■ Text block
-- Begin --

Quinn the Eskimo — Bob Dylan’s nonsense song struck a chord

The singer confessed he didn’t know what it was about — but that didn’t prevent it from being widely covered, and sung

Bob Dylan in 1966 at a press conference at the Savoy Hotel, London
Michael Hann Monday, 24 May 2021

Few songs have been sung by as many people as Bob Dylan’s “Quinn the Eskimo”. That is not in the sense of it having been widely covered, though many have recorded it. No, few songs have been sung by as many people as Quinn the Eskimo in the most literal sense — on any given Saturday for several years, it was sung by tens of thousands of people.

In the late 1960s and early 1970s (and in some cases for very much longer), “Quinn the Eskimo” was a staple of the football terraces of the UK. In general support of their team, fans would slightly change the lyric of the chorus — the DJ Bill Brewster’s first memory of football was hearing Grimsby fans trying to scan “You ain’t seen nothing ’til the Mariners win.” If their team had a player whose name vaguely rhymed, then they could be celebrated: “You’ll not see nothing like Fred Pickering!” insisted the supporters of Birmingham City. And if the team actually had a player named Quinn, so much the better. Rotherham United, a perpetually unsuccessful club from South Yorkshire, were captained from 1967 to 1972 by Johnny Quinn — nicknamed, with crushing inevitability, “The Mighty Quinn” — and ran out to a recording of the song for years.

None of that would have been foreseen by Bob Dylan when he got together with The Hawks — the backing band on his electric tours of 1965 and 1966 — in February 1967 at his house in Woodstock, New York. As the story goes, Dylan had retreated from public view after his motorcycle crash, and set about making music out of the spotlight, first in the red room of that Woodstock house, then in the basement of Big Pink, the house the Hawks were sharing in nearby Saugerties, where they evolved into The Band.

The songs were different to those Dylan had been recording before his crash. Part of that was practical: you couldn’t set up a loud rock’n’roll band in a nice house in a residential area, so he and The Hawks played quietly, often acoustically. But it wasn’t just volume: Dylan was writing differently, too. They often offered an unusually playful Dylan, and no song was more playful than “Quinn the Eskimo”.

-- End --

■ What the task asks
Please update the Quinn the Eskimo article by writing out everything from "None of that" down to "into The Band." again, with "motorcycle crash" changed to "motorcycle accident".

Recorded data:
-- Begin --

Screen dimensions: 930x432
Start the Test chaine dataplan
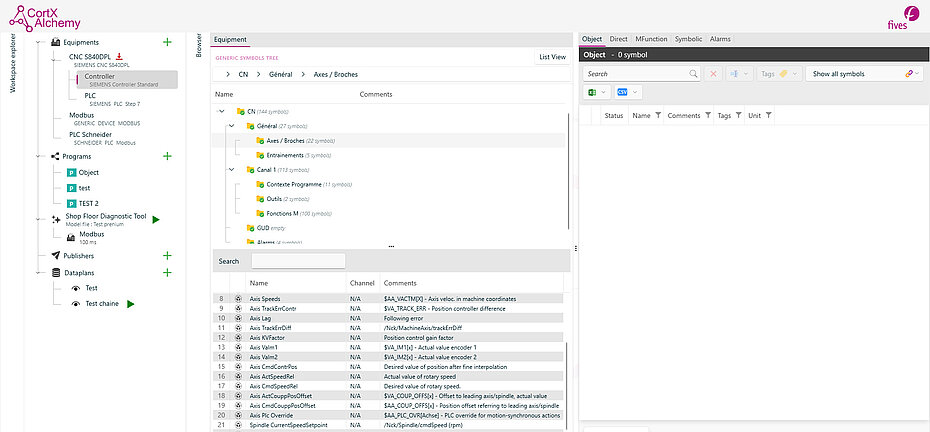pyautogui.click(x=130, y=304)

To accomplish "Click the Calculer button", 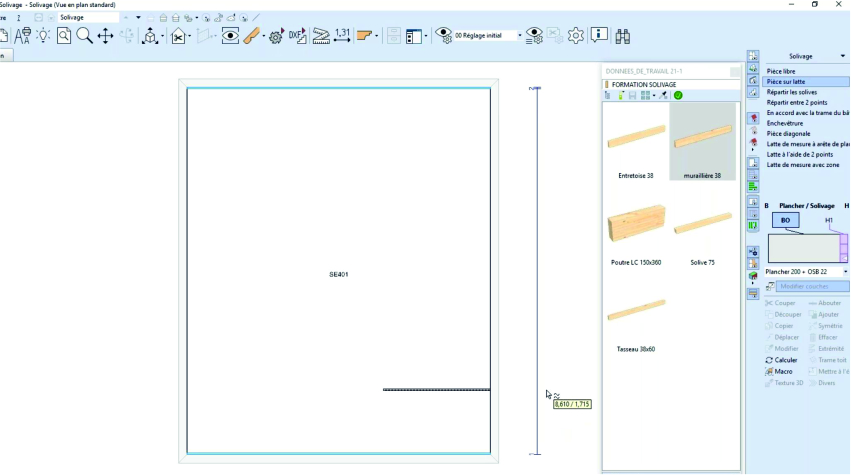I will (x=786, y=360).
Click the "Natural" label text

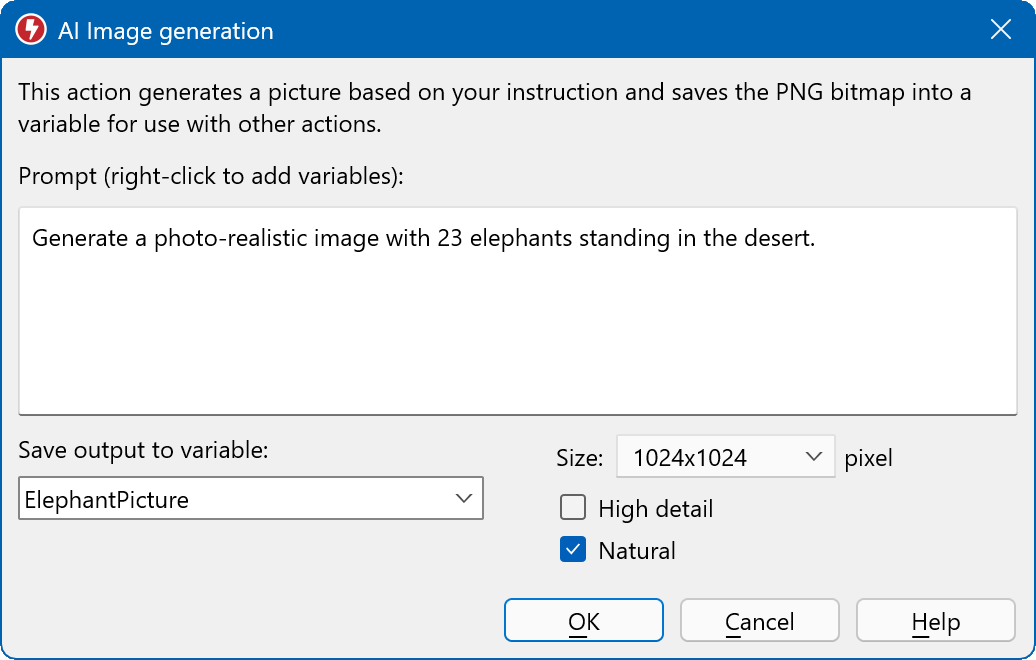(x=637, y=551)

-- End --

■ Task result
None of that would have been foreseen by Bob Dylan when he got together with The Hawks — the backing band on his electric tours of 1965 and 1966 — in February 1967 at his house in Woodstock, New York. As the story goes, Dylan had retreated from public view after his motorcycle accident, and set about making music out of the spotlight, first in the red room of that Woodstock house, then in the basement of Big Pink, the house the Hawks were sharing in nearby Saugerties, where they evolved into The Band.